2

I'm following this guide without changing anything. I'm using an aws server with deep learning ami: Deep Learning AMI (Ubuntu 18.04) Version 40.0

I've tried to change my custom dataset to the coco dataset and to a small subset of the custom one. batch size doesn't seems to matter, CUDA and other drivers seems to work.

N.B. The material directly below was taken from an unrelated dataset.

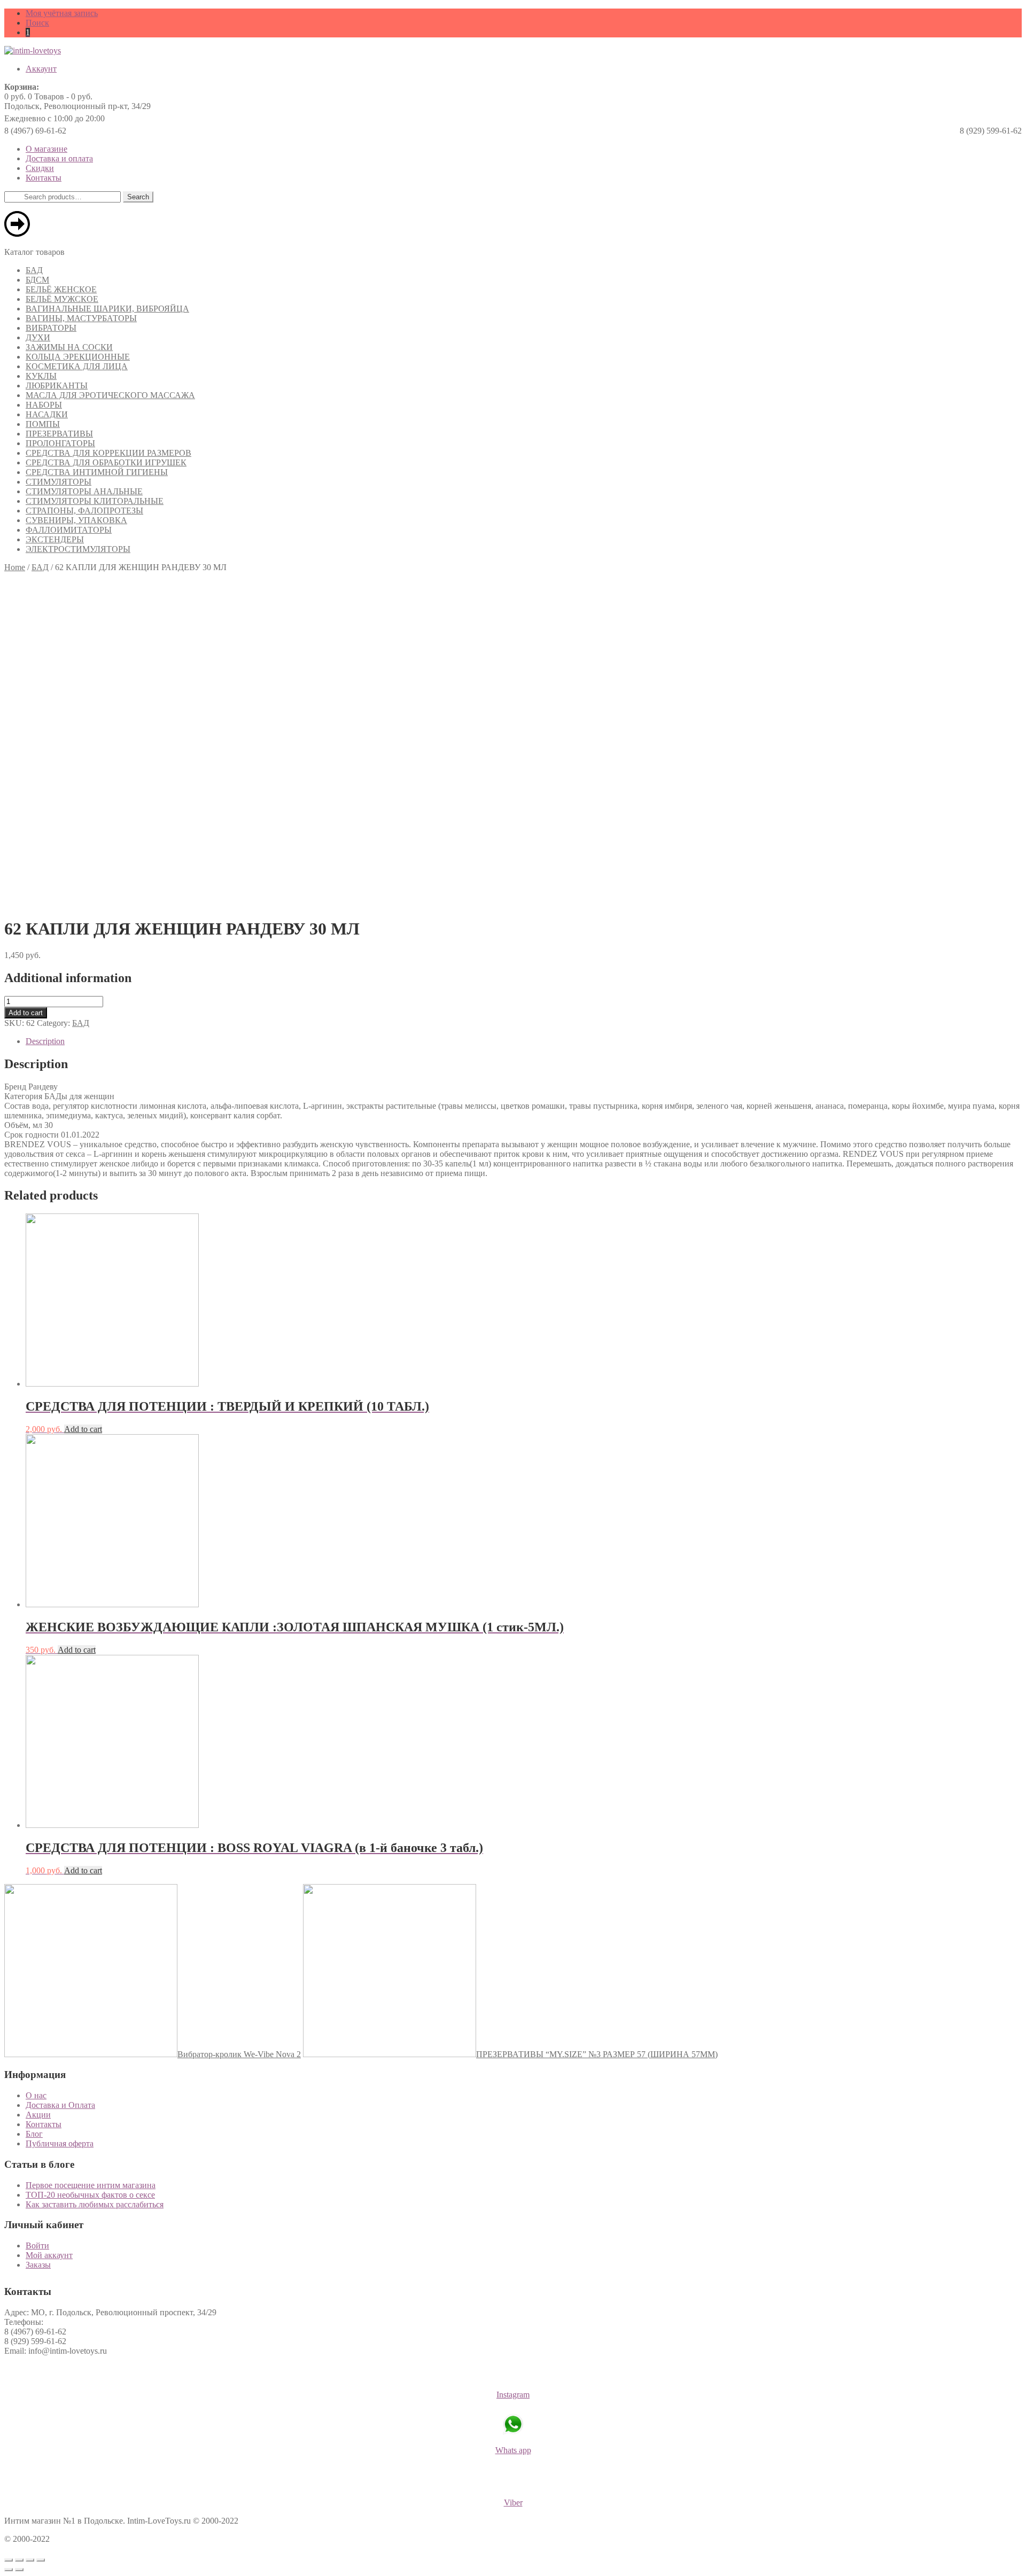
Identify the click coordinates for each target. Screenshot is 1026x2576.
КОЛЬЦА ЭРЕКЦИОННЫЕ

The exception is thrown when the batch starts the training process. This is the full stack trace:

Logging results to runs/train/exp66
Starting training for 5 epochs...

     Epoch   gpu_mem       box       obj       cls     total   targets  img_size
  0%|                                                                                                                                                                                                                 | 0/22 [00:00<?, ?it/s]
Traceback (most recent call last):
  File "train.py", line 533, in <module>
    train(hyp, opt, device, tb_writer, wandb)
  File "train.py", line 298, in train
    pred = model(imgs)  # forward
  File "/usr/local/lib/python3.8/site-packages/torch/nn/modules/module.py", line 889, in _call_impl
    result = self.forward(*input, **kwargs)
  File "/home/ubuntu/yolov5/models/yolo.py", line 121, in forward
    return self.forward_once(x, profile)  # single-scale inference, train
  File "/home/ubuntu/yolov5/models/yolo.py", line 137, in forward_once
    x = m(x)  # run
  File "/usr/local/lib/python3.8/site-packages/torch/nn/modules/module.py", line 889, in _call_impl
    result = self.forward(*input, **kwargs)
  File "/home/ubuntu/yolov5/models/common.py", line 113, in forward
    return self.conv(torch.cat([x[..., ::2, ::2], x[..., 1::2, ::2], x[..., ::2, 1::2], x[..., 1::2, 1::2]], 1))
  File "/usr/local/lib/python3.8/site-packages/torch/nn/modules/module.py", line 889, in _call_impl
    result = self.forward(*input, **kwargs)
  File "/home/ubuntu/yolov5/models/common.py", line 38, in forward
    return self.act(self.bn(self.conv(x)))
  File "/usr/local/lib/python3.8/site-packages/torch/nn/modules/module.py", line 889, in _call_impl
    result = self.forward(*input, **kwargs)
  File "/usr/local/lib/python3.8/site-packages/torch/nn/modules/conv.py", line 399, in forward
    return self._conv_forward(input, self.weight, self.bias)
  File "/usr/local/lib/python3.8/site-packages/torch/nn/modules/conv.py", line 395, in _conv_forward
    return F.conv2d(input, weight, bias, self.stride,
RuntimeError: cuDNN error: CUDNN_STATUS_NOT_INITIALIZED
talonmies
  • 70,661
  • 34
  • 192
  • 269
Netanel
  • 459
  • 1
  • 5
  • 17
  • Not sure if this is helpful, but in my case, I had to reduce the batch size. So it could also be an out of memory situation, see also [RuntimeError: cuDNN error: CUDNN_STATUS_NOT_INITIALIZED using pytorch](https://stackoverflow.com/q/66588715/5193830), specifically [this](https://stackoverflow.com/a/69808279/5193830) answer. – Valentin_Ștefan May 25 '22 at 17:05

3 Answers3

1

I don't know why but it seems as torch 1.8 is built on older version of cuda. Also as pytorch has its own cuda it seems to doesn't care what version you have on your machine. Changing the torch version (and matching compatible tochvision) solved my problem.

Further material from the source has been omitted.